Local leaders in Lamwo district have resolved to charge parents a mandatory Shs 1,000 per school child to be paid every term for the procurement of emergency sanitary pads.
The leaders claim that the resolution aims at preventing rural school dropouts and prevent girls from missing lessons during menstruation that exposes them to risks of early pregnancy, child marriages.
Richard Ocen Kwang, the chairperson of standing committee on health disclosed on Friday that several schools lack emergency first aid kits which would help reduce fatalities and enable faster treatment of injuries.

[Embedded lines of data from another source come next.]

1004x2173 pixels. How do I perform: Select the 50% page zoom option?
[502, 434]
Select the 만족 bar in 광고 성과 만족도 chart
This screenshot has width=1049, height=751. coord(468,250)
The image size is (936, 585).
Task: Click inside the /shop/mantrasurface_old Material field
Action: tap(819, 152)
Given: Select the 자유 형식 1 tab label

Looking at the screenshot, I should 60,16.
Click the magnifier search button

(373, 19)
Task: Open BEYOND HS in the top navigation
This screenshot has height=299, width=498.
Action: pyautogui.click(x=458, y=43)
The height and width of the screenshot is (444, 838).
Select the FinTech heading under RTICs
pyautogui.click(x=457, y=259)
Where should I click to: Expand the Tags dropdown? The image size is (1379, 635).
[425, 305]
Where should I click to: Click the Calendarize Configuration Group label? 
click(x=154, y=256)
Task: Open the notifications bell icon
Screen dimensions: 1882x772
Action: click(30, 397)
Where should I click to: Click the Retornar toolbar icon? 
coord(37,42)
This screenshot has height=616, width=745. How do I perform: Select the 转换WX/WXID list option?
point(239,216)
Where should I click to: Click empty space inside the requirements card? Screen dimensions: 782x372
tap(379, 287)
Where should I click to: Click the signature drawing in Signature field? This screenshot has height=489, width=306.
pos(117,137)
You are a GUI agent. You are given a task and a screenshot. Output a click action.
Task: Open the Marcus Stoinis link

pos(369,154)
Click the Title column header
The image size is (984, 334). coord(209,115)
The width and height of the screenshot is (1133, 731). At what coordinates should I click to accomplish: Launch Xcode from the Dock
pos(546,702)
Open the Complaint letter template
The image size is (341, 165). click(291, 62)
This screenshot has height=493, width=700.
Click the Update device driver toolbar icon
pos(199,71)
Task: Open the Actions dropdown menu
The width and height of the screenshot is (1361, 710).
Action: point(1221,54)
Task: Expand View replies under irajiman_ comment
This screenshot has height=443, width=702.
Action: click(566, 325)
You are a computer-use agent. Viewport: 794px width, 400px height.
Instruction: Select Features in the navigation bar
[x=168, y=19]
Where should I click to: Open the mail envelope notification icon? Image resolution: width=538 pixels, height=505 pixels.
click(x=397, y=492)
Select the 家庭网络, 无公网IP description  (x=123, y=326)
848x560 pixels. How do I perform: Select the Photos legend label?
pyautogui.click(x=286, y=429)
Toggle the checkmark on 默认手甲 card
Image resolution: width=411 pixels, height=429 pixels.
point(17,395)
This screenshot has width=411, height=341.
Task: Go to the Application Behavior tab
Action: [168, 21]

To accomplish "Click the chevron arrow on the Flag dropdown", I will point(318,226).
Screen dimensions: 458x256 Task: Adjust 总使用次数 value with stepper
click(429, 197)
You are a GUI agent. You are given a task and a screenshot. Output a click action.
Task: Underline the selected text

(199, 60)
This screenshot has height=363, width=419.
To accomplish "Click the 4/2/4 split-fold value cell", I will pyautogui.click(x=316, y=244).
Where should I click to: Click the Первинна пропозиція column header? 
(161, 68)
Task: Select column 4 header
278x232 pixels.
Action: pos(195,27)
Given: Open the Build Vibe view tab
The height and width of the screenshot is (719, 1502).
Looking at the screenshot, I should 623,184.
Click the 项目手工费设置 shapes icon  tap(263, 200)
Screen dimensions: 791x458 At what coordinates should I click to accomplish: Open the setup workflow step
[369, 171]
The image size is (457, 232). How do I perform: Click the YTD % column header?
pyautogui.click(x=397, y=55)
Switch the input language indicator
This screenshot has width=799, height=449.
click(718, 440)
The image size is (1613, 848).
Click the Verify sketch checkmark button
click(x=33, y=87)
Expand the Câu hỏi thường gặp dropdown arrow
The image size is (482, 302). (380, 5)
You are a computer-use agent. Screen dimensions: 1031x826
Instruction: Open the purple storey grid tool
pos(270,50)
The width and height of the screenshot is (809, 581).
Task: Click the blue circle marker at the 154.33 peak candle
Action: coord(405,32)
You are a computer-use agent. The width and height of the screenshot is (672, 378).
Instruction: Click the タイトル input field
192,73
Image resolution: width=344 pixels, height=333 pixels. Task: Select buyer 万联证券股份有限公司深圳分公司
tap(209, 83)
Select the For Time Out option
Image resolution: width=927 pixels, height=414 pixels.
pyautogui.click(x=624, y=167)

“We really need this Shs 1,000. In only a single school you, find 10 to 15 children every week fall sick and no any other better treatment is given to them, no first aid is even given from school. So what are we going to do? Is this not a challenge to the district? We have decided as a district, that we contribute Shs 1,000, we buy health kits. Besides health kits, we buy some emergency sanitary pads for our young girls in school such that when they are in their periods within the school, they are catered for. But these are not to be distributed to them, these are for emergencies,” said Kwang.
But Godfrey Okot, the secretary for health and education is skeptical about the initiative as many parents have previously always exhibited resistance in regards to such charges levied on pupils. Okot called for proper handling of the collections so as to build trust and sustainability.
However, Kwang maintains that the district will brace for massive sensitization of the parents as key stakeholders to seek their undivided and full support to ensure sustainability of the initiative.
About 90% of girls in rural areas cannot afford sanitary pads that cost between Shs 3,000 and Shs 5,000. Evidence suggests that the period around puberty is one in which many girls drop out of school or are absent from school for long periods of time. Provision of sanitary pads to students was one of President Yoweri Museveni’s campaign promises in 2016.
GlobalGiving, the largest global crowdfunding community connecting nonprofits, donors, and companies in nearly every country estimated that over 1,000 girls miss 6 weeks of school every year and women miss valuable work hours.
The United Nations Educational, Scientific and Cultural Organization (UNESCO) estimates that one in 10 African adolescent girls miss school during menses and eventually drop out because of menstruation related issues.